Viele Personen, insbesondere junge Erwachsene mit MS, haben das Bedürfnis, ihre MS-Diagnose für sich zu behalten. Ist es seitens des*der Arbeitgeber*in überhaupt erlaubt, mit MS zu arbeiten? Diese Frage schwirrt in manchen Köpfen von Personen mit MS herum.
Auch Nele wollte nicht, dass die chronische Erkrankung Multiple Sklerose ihr persönliches und berufliches Leben beeinflusst. Sie machte sich vor allem Sorgen, wie Kolleg*innen und Arbeitgeber*innen reagieren würden und fühlte sich in ihrem beruflichen Umfeld ohnehin schon durch andere Faktoren benachteiligt.
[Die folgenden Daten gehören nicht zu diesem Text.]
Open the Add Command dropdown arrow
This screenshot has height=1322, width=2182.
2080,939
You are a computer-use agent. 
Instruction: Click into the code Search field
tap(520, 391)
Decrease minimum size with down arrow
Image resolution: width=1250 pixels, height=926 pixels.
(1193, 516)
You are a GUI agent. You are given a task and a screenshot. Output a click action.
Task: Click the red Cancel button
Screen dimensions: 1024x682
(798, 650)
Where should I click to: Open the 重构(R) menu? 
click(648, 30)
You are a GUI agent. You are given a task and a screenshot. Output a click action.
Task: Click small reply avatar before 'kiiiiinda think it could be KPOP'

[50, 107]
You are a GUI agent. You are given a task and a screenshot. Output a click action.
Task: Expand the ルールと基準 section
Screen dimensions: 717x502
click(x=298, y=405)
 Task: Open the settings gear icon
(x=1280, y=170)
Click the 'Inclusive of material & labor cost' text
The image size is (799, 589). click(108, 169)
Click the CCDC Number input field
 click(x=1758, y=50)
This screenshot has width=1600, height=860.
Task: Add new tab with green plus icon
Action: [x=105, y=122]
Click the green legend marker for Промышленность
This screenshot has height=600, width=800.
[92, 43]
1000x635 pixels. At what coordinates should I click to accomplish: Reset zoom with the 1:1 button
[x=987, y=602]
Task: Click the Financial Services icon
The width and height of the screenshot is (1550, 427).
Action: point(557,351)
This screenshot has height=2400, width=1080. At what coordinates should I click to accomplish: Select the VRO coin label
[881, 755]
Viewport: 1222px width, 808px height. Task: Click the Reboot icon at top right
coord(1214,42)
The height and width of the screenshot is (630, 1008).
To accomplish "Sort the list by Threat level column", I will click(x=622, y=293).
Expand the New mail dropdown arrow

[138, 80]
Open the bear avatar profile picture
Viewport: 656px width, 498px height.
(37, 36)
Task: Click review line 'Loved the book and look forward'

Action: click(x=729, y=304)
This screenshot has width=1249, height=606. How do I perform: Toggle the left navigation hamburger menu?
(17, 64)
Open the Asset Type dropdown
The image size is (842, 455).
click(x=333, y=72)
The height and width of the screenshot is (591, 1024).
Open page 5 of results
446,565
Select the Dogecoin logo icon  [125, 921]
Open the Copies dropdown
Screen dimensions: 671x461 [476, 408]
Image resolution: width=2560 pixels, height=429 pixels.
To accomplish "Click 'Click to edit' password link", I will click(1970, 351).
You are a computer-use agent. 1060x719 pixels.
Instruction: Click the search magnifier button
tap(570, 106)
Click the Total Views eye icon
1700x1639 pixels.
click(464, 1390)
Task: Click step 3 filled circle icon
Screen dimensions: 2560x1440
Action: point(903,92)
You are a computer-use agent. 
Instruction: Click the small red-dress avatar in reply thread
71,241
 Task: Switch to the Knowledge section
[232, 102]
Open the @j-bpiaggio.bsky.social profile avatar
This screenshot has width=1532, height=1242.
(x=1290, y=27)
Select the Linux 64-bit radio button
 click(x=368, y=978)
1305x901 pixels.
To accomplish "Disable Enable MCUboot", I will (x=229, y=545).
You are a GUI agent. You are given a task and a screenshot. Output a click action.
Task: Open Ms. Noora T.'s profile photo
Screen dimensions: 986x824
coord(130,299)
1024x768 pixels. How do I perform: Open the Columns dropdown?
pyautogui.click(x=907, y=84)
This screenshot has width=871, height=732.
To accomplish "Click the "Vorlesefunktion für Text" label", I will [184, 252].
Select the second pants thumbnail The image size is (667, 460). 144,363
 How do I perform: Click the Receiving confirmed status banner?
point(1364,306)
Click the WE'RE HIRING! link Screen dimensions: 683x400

Als sie jedoch schwanger wurde, stand sie vor der Entscheidung, entweder ihr Kind anzulügen oder ihrem Kind die Wahrheit über ihre MS zu sagen und es dazu zwingen, die Krankheit geheim zu halten: Beides kam für Nele nicht in Frage. Sie entschied sich, offen mit ihrer Krankheit und den MS-Symptomen umzugehen. Diese Entscheidung war für Nele ein Wendepunkt. Sie begann einen Podcast über MS zu machen und engagierte sich aktiv, um anderen Personen mit MS zu helfen.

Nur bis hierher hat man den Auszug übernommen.